「その時視察の世話をしちょったんが宮城
「その時視察の世話をしちょったんが宮城彦助って人やった。逆恨みした先鋒隊が宮城さんを襲撃するって話を耳にしてな,それに激昂したうちの隊士達が先鋒隊の所に押し入って関係のないあっちの隊士を一人殺してしまった。まぁこっちも報復で一人殺られた。
それの責任を負って本当は晋作が切腹の筈やったが晋作を失うのが惜しかった藩のお偉いさんは宮城さんに切腹を命じたそ。」
「そんな……。」
ここでようやく三津の中にあった謎が解けた。【平價植髮陷阱】看似吸引的植髮價錢 卻不能忽略的風險!
『河上さんと滝さんが総督任された要因これか……。やからあの時赤禰さんちょっと複雑な顔しはったんや……。』
そして今日も不快な思いをさせられた。だけどまた問題を起こせば今度もまた誰かが責任を取らされる事になる。だから赤禰は耐えたんだ。それなのに自分は真っ向からあいつらに噛み付いた。
「九一さん!私赤禰さんに土下座してでも謝らんと!」
三津が詰め寄り着物を掴んで真剣に見上げてくるから入江は一瞬目を丸くしたがすぐに声を上げて笑った。
「大丈夫,武人さん笑っとったほっちゃ。三津のその猪突猛進なとこには頭が下がるやって。」
「それ貶してます?」
「さあ?それは武人さん本人に聞いて。とりあえず私が話せるのはここまで。三津は?何か吐き出すことある?」
入江が含みのある笑みで見下ろしてくる。この笑顔の時は大抵何かを察していると言うかすでに弱みを握っている。
「……今の所特には。」
何の弱みか探るためにはぐらかしてみた。
「土方の件をここに飲み込ませに来たのにないそ?」
『それか!……会ったの知ってるんやな。』
三津は観念して掴んでいた着物を離してからじっとり入江を見上げた。
「土方さんと会って和解したのにまだ体は怖がってるのが意味わからんくて……。」
「そりゃいくら謝られてもその時感じた恐怖はなくならんやろなぁ。それもあるけぇ三津に手を出すのはちょっと怖い。三津に拒絶されたら私生きていかれん。」
「九一さんの事は私も拒絶したくないですねぇ。」
二人で顔を見合わせてやっぱりこのままが心地良いねとほのぼの笑い合った。
「なぁ君らのその関係に名前を付けたいわ。」
二人が同時に振り返ると困惑気味の赤禰が立っていた。
「別に理解してくれんでええし。」
「理解云々よりその関係が微笑ましいから何かいい呼び名ないんかって思っただけっちゃ。否定はしとらんぞ?」
それを聞いて三津と入江は顔を見合わせてからまた赤禰の方を真っ直ぐに見て微笑んだ。「やっぱり武人さんは大人ですね。そう言ってもらえて嬉しいです。何でもかんでもはっきりさせろと言われるのは窮屈です。」
こう言う生き方もある。それでいいじゃないかと三津は思うが世の中は許してくれないのだ。
大多数を正義とし,幾ら少数派が正しかったとしても数に負け肩身の狭い思いをするのだ。

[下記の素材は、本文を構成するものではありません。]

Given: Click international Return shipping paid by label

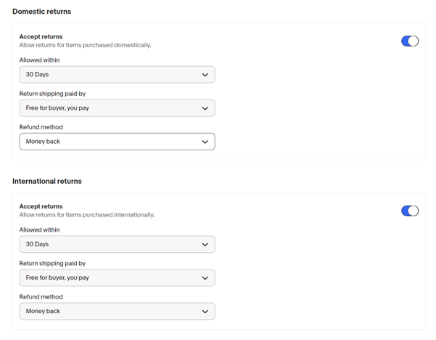Looking at the screenshot, I should (52, 264).
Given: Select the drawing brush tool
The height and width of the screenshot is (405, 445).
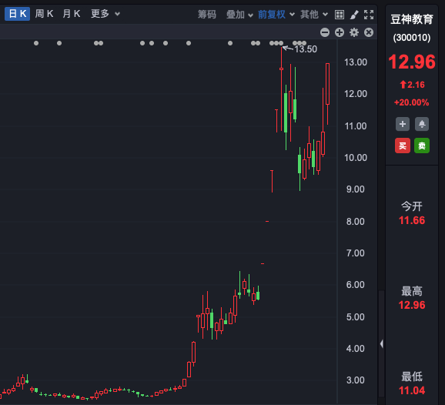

だから理由がなくともそれでいいと認めてくれる人が一人でも居てくれるのは心強い。
「なぁ入江,ちょっと三津さん貸して?」
赤禰の申し出に入江はにっと笑った。
「じゃあ私は先に戻っとるけぇ後は二人でどうぞ。」
入江はにんまり笑って三津の頭を撫でた。そして立ち去る前に小声で“武人さんを頼む”と囁いた。
『武人さんを頼む?』
言葉の意味はよく分からないがとりあえず二人で話せと言う事だろうか?三津はじっと赤禰を見た。
「……やけぇそんなに見つめられると照れる。」
「あっ!ごめんなさいっ!あの!さっきも喧嘩買ってごめんなさい!」
三津は慌てて頭を下げたがその頭に温もりが被さった。
「謝らんでええよ。俺が何も言えんかった分三津さんが言ってくれてスッキリした。入江から何か聞いたか?」
「はい,宮城さんの事聞きました。」
赤禰はそうかと呟いて頭から手を退けた。三津がゆっくり顔を上げると赤禰は悲しみを堪えるような悲痛な顔をしていた。